▶ _GIVEN INFORMATION_
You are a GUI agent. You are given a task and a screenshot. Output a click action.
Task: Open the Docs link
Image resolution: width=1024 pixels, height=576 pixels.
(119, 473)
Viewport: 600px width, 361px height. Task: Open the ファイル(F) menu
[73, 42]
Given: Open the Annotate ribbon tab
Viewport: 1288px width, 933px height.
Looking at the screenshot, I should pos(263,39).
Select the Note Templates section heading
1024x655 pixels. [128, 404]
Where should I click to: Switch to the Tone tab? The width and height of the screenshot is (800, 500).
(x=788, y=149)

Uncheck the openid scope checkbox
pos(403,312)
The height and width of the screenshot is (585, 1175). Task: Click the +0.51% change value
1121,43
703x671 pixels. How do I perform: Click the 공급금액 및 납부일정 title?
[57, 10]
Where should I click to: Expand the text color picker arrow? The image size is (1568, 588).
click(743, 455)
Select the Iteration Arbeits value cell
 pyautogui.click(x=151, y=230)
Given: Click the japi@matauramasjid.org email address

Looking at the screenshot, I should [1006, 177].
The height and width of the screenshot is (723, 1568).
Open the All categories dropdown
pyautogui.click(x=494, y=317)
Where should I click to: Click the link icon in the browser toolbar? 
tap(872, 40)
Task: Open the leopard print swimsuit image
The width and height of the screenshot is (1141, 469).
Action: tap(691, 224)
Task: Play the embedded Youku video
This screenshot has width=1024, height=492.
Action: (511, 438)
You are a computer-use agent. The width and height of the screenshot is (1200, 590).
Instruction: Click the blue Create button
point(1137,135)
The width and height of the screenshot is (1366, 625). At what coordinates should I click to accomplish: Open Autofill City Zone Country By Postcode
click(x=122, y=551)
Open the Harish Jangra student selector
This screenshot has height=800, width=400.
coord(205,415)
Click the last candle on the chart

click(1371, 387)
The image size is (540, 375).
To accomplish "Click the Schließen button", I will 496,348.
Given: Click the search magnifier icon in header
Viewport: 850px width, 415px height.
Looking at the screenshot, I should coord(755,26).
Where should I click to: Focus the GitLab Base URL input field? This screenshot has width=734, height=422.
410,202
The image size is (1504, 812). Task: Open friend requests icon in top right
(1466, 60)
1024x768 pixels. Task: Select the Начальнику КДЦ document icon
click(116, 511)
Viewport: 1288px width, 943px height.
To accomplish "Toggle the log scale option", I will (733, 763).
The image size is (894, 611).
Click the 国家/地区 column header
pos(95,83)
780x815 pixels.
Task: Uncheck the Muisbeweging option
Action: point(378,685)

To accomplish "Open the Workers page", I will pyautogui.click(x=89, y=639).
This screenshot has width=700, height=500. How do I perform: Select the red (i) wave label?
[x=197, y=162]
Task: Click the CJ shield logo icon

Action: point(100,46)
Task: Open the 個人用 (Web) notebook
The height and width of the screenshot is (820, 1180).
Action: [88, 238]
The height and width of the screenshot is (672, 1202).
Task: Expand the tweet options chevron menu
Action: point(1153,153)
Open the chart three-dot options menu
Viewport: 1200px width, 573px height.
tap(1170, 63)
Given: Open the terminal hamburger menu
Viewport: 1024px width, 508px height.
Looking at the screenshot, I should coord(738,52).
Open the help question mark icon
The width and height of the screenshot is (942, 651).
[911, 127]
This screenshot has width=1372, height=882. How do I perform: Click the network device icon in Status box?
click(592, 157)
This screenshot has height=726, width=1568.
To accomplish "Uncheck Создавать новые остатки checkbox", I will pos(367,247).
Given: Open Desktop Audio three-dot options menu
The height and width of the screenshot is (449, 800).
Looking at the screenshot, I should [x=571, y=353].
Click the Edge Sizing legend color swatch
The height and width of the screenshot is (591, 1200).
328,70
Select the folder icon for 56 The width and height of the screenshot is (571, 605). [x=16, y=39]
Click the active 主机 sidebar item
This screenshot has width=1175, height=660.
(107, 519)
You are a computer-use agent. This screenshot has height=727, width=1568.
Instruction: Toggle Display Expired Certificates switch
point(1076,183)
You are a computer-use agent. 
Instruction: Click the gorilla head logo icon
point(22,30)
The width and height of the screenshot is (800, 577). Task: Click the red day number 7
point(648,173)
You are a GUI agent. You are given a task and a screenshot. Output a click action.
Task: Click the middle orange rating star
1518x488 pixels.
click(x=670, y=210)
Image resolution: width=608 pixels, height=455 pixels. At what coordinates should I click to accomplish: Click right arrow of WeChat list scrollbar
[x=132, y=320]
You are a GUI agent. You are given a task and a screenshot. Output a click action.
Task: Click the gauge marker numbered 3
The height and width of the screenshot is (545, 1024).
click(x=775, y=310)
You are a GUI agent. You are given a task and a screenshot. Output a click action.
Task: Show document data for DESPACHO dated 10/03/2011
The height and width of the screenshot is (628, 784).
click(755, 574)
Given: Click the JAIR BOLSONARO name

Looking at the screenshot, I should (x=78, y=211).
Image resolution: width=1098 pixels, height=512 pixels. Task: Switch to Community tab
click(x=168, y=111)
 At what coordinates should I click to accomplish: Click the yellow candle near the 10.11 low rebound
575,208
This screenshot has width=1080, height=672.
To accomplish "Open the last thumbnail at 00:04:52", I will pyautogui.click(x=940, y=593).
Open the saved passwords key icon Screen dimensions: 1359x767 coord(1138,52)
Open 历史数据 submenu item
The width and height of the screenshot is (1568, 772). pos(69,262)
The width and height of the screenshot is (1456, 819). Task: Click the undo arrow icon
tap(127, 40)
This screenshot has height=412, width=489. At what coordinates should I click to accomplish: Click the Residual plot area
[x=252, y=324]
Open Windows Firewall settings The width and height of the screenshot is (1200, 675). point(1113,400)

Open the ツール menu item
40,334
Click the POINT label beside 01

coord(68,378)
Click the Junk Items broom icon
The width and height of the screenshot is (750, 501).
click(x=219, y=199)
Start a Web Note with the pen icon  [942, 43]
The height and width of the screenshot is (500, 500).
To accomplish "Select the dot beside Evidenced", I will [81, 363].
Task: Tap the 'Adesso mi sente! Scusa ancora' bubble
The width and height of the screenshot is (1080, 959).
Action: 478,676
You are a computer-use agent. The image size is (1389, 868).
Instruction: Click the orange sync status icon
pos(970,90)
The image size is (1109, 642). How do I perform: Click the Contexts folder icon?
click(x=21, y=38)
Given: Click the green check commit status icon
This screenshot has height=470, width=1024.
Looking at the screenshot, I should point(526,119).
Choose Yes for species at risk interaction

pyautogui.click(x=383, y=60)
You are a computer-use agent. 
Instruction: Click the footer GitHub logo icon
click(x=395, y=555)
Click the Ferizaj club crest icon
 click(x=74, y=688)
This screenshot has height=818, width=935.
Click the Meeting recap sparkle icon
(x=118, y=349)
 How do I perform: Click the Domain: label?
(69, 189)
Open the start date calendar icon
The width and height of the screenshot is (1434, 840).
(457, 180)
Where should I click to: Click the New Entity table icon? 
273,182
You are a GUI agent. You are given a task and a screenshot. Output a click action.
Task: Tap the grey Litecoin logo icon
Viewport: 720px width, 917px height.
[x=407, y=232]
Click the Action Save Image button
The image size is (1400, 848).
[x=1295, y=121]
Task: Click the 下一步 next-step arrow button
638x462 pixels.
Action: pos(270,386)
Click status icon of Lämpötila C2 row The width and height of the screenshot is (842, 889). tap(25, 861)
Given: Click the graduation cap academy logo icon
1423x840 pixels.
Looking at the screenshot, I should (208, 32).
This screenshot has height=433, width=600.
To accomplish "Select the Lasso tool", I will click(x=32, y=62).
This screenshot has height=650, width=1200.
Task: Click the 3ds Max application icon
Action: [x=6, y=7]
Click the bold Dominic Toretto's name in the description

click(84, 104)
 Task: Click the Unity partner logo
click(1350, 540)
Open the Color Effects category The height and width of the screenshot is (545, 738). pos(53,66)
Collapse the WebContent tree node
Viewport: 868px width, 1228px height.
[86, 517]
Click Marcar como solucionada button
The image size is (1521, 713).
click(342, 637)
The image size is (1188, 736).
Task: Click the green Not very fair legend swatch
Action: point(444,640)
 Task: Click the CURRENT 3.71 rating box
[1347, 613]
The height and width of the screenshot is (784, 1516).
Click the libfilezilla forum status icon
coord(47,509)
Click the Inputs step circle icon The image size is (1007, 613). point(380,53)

▶ _WHAT YOU SHOULD DO_
Reproduce the data from the line containing "The width and height of the screenshot is (1456, 819)." through the line containing "[x=252, y=324]", requests included, and increase every coordinate in the answers by 86. Leave all other numbers unchanged.

▶ _WRITTEN RESPONSE_
The width and height of the screenshot is (1456, 819). Task: Click the undo arrow icon
tap(213, 126)
This screenshot has height=412, width=489. At what coordinates should I click to accomplish: Click the Residual plot area
[x=338, y=410]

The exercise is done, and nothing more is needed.